Plaza Verde Park is a park established in 1972 in Pueblo, Colorado.

It is managed by the Pueblo Department of Parks and Recreation. The park is a popular site for celebrations like Cinco de Mayo and gatherings for the Latino community in Pueblo.

== Mothers of Casa Verde ==
In 1968, a group of mothers on the lower east side of Pueblo recognized a lack of recreation areas for their children. These organizers became known as Las Madres de la Casa Verde and created a grassroots community center at 519 Joplin Ave.

In 1965, parts of Pueblo were devastated by the 1965 flood. In 1972, the group worked with Pueblo Parks and Recreation to develop a park in the damaged area.

The Mothers and La Raza Unida co-director Martín Serna gathered over 3000 signatures on a petition from members of the neighborhood who complained about the lack of facilities for the youth. After the death of 14-year-old Rudy Maestas, Serna organized a protest rally that blamed city officials for criminal negligence. The city manager blamed federal bureaucracy for the delay in building the park, but eventually they used city money to build it.

== Community support ==
Groups like La Raza Unida and La Gente originally supported the organization's efforts and developed the first mural in the park, which began a tradition of mural painting in the park.

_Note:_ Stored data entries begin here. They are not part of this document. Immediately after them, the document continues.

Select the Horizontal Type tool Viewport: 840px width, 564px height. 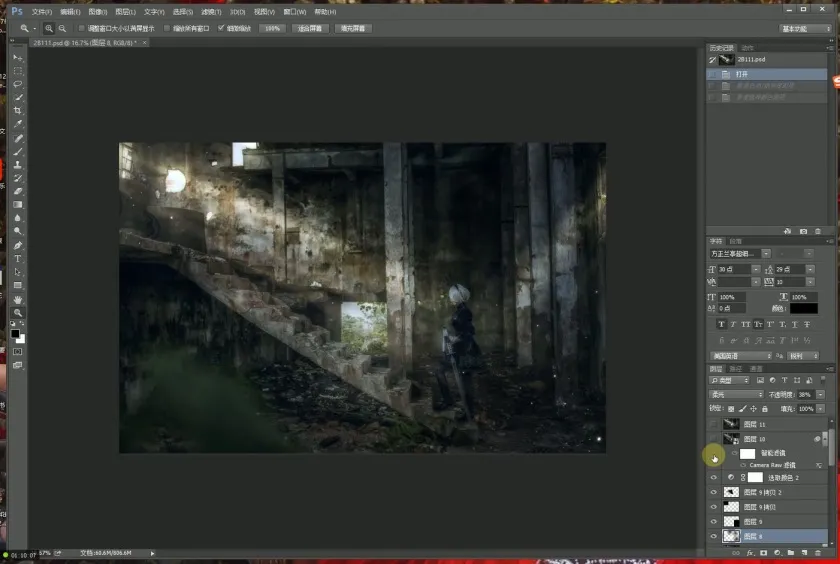tap(18, 259)
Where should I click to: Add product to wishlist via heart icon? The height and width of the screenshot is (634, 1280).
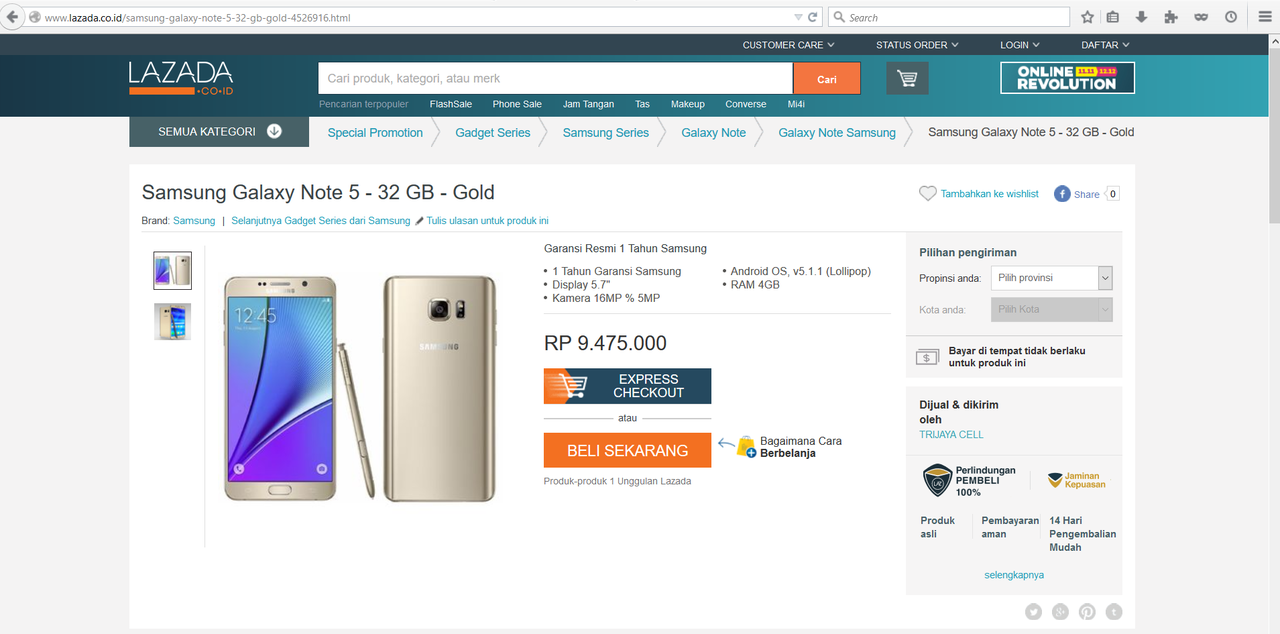click(x=927, y=193)

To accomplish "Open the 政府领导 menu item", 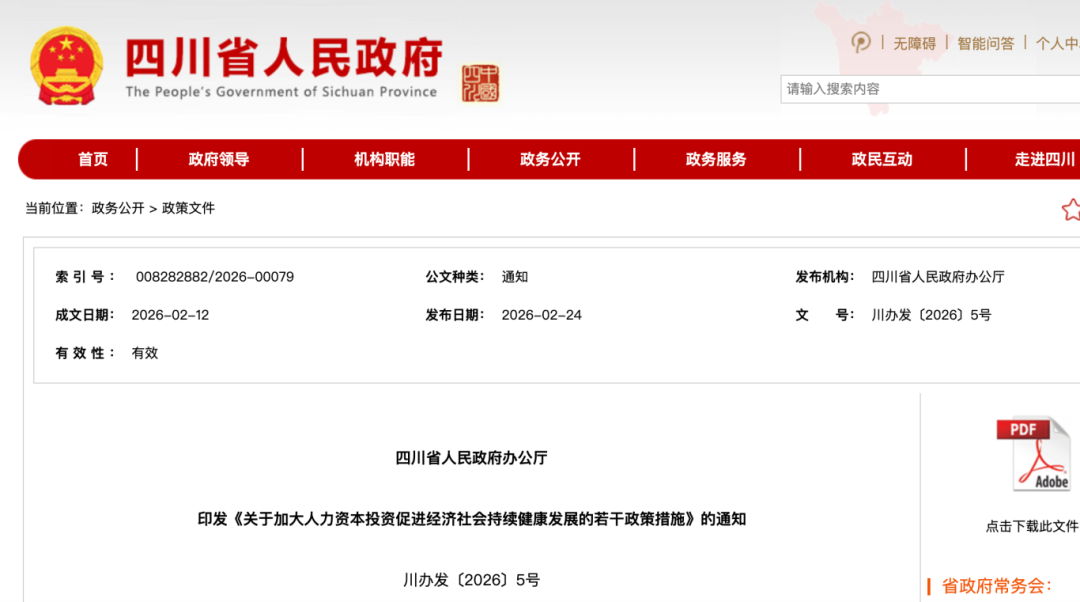I will (219, 159).
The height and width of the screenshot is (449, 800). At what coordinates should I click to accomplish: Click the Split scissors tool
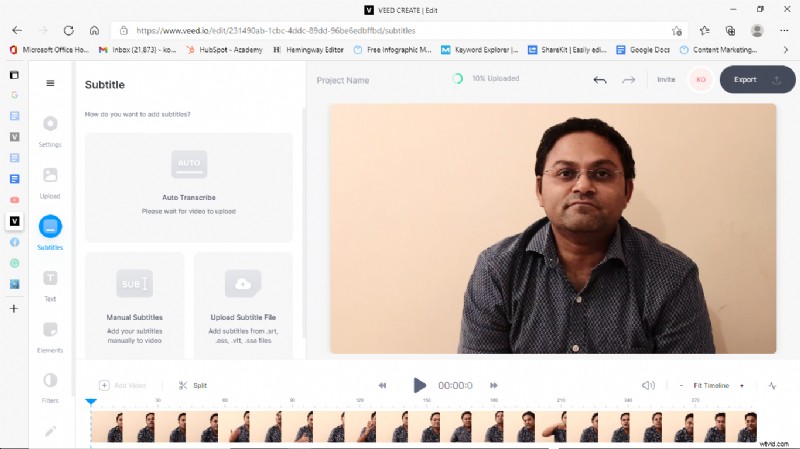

The Eastside Commission hired artist Anthony Armijo to paint murals depicting the history of the lower eastisde neighborhood.

In 2013, the local Native American community adopted the park and sponsored Earth Day cleanups and mural paintings. A mural of nine roses represents the original nine founding Mothers of Las Casa Verde.

In 2016, Las Comadres, including Bea Roybal's daughter Carmen Roybal Arteaga, donated a rose garden memorial in honor of the La Casa Verde Mothers and the neighborhood. A historical marker bench was installed with nine rose bushes during the dedication ceremony.

== Murals ==
One of the best known murals in the park is an untitled mural by artist Leo Lucero, painted in 1978. Lucero and other artists asked city officials permission to paint the mural, but were rebuffed. Lucero ignored the orders and painted a Chicano flag on a concrete wall. The mural was loved by the community, who came together to protect it from being destroyed by the city.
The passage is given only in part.